Accident prediction models for automated driving
"Automated and connected vehicles will not become prevalent in all sub-areas of the city for a long time. As a result, previously assumed effects - from traffic safety to traffic performance as well as spatial effects - will have to be reevaluated." With this problem in mind, the German Aerospace Center and the Institute of Transportation Systems Engineering in Berlin, funded by the German Federal Ministry of Transport and Digital Infrastructure, are investigating the potential of "artificial intelligence for traffic safety work" in the KI4Safety project.
Central to this is the development of an accident prediction model that predicts accident frequencies as well as their influencing variables at intersections with different geometries. A large amount of image data is automatically analyzed for safety-relevant infrastructure features and patterns and used for the prediction of traffic accidents. Furthermore, the identification of further relevant factors for high predicted accident frequencies is essential. The system will provide support services for practical traffic safety and planning work.
For this purpose, data of environmental factors prevailing at the time of accident events, such as infrastructure data, weather data, traffic engineering parameters and traffic control data are fused with corresponding accident data. With the help of artificial intelligence, accident numbers are estimated from the data and factors influencing accident frequencies. The researchers are testing and optimizing the system in collaboration with police authorities, accident commissions and planners.
Contribution to the traffic turnaround
Expectations regarding a contribution to the mobility transition through the use of artificial intelligence-based technology only apply under certain conditions, as an interdisciplinary study by the Vienna University of Technology shows. The study predicts a reduction in traffic only under the premise that automated vehicles are used as an extension of existing public transport - in other words, if vehicles and journeys are shared.
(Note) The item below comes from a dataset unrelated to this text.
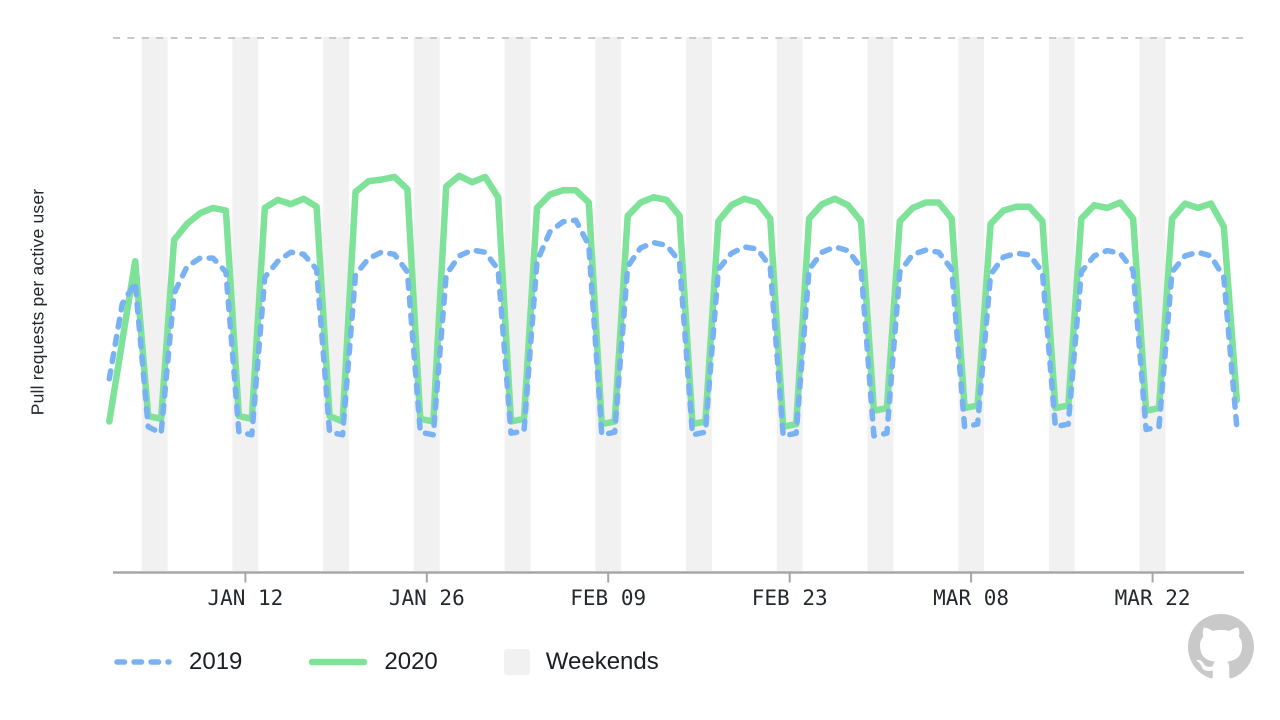 This screenshot has height=720, width=1280. What do you see at coordinates (216, 662) in the screenshot?
I see `legend-label-2019: 2019` at bounding box center [216, 662].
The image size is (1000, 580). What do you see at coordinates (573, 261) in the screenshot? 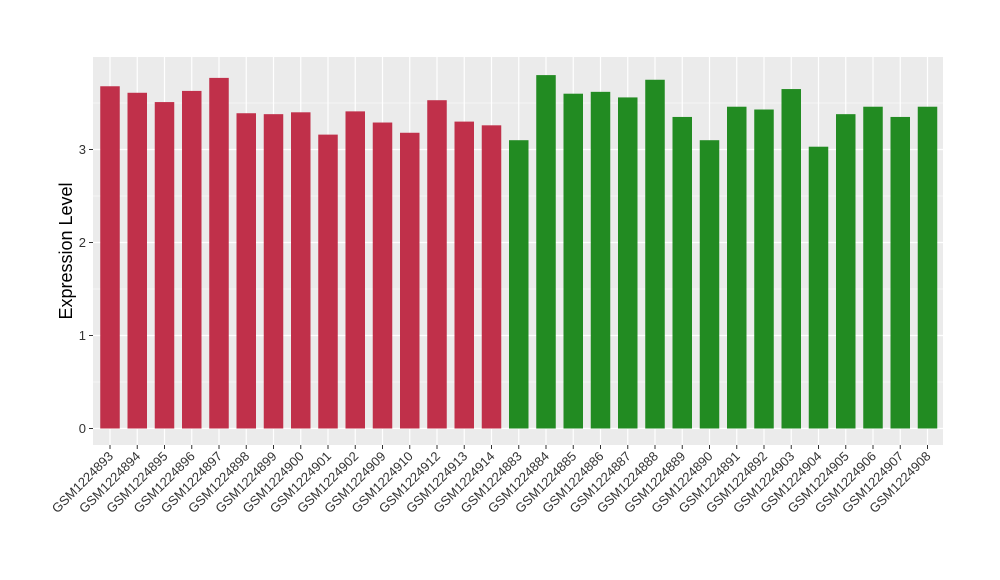
I see `bar-GSM1224885` at bounding box center [573, 261].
Otherwise, traffic volumes would even increase significantly, according to the authors in Avenue21. Automated and Connected Transport: Developments in Urban Europe.
This open-access publication addresses the impact of automated and connected vehicles on the European city and the conditions under which this technology can make a positive contribution to urban development. The interdisciplinary team of authors from the Faculty of Architecture and Spatial Planning at the Vienna University of Technology highlights two theses that have so far received little attention in scientific discourse: "Automated and connected vehicles will not become established in all subspaces of the city for a long time. As a consequence, previously assumed effects - from traffic safety to traffic performance as well as spatial effects - have to be re-evaluated. To ensure a positive contribution of this technology to the mobility of the future, transport and settlement policy regulations must be further developed. Established territorial, institutional and organizational boundaries need to be challenged in a timely manner."